15 Insoweit macht es auch keinen Unterschied, dass sich die Klage mit ihrem Hauptantrag auf Anhörungen "ohne vorherige Einwilligung des Klägers" und mit ihrem Hilfsantrag auf Anhörungen "ohne vorherige Mitteilung an den Kläger" bezieht. In beiden Fällen fehlt es an der hinreichenden Bestimmtheit mit Bezug auf den Inhalt der Rechercheanfrage.

16 Die Klage wäre auch dann unzulässig, wenn der Senat den Klageantrag unter Einengung seines Wortlauts so verstünde, dass sich künftige Rechercheanfragen in einer Wiederholung der Rechercheanfragen, welche den Gegenstand des Verfahrens BVerwG 10 A 2.23 bildeten, bezogen auf andere Jahre erschöpften.
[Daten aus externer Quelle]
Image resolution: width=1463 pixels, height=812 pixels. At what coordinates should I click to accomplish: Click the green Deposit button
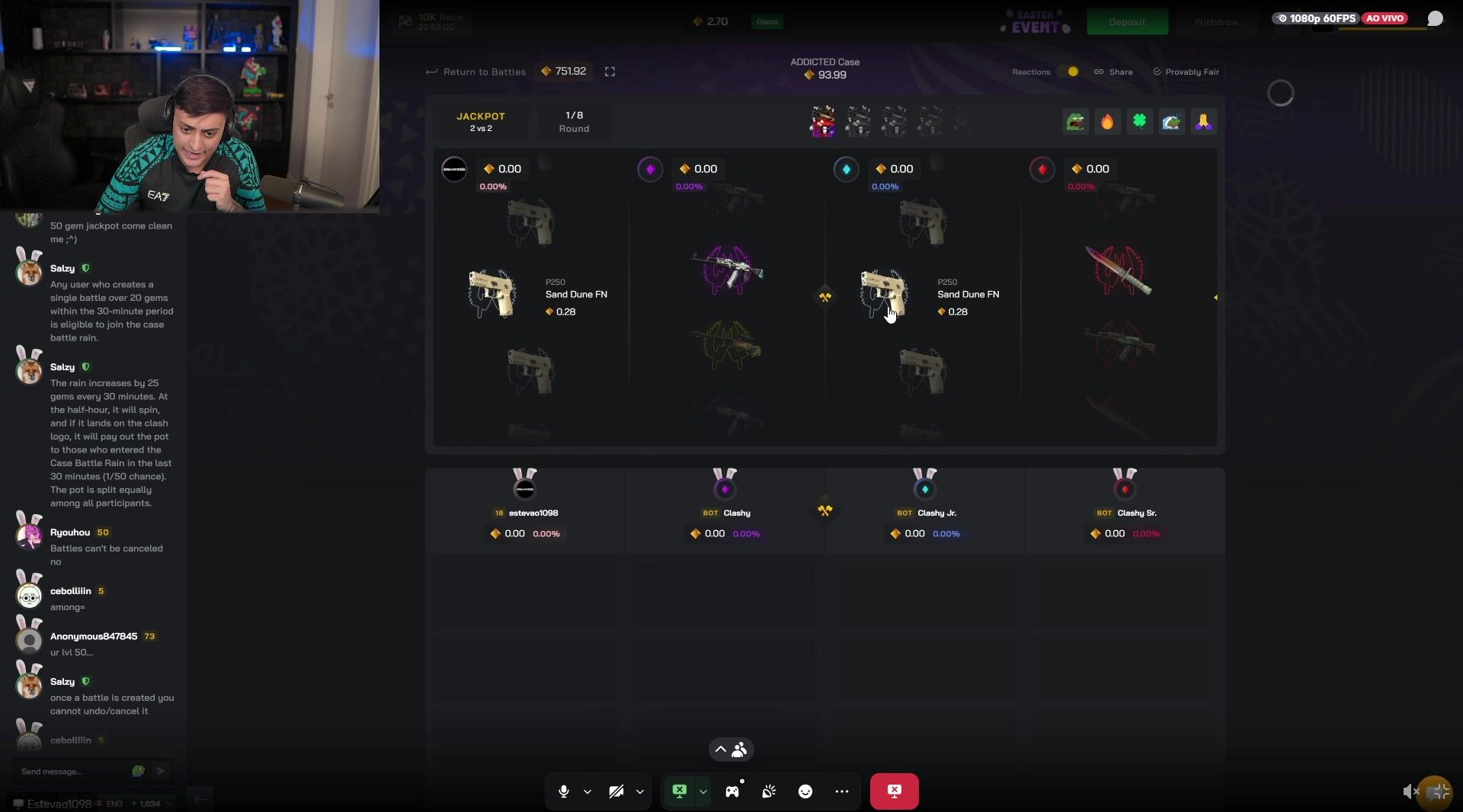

Denn insoweit hat die Beklagte nachvollziehbar dargelegt, dass es nicht zu einer erneuten Anhörung der betroffenen Medien käme (s. o.). Es drohte damit kein künftiges Verwaltungshandeln, das den Gegenstand einer vorbeugenden Unterlassungsklage bilden könnte.

17 Die Kostenentscheidung folgt aus § 154 Abs. 1, § 155 Abs. 2 VwGO.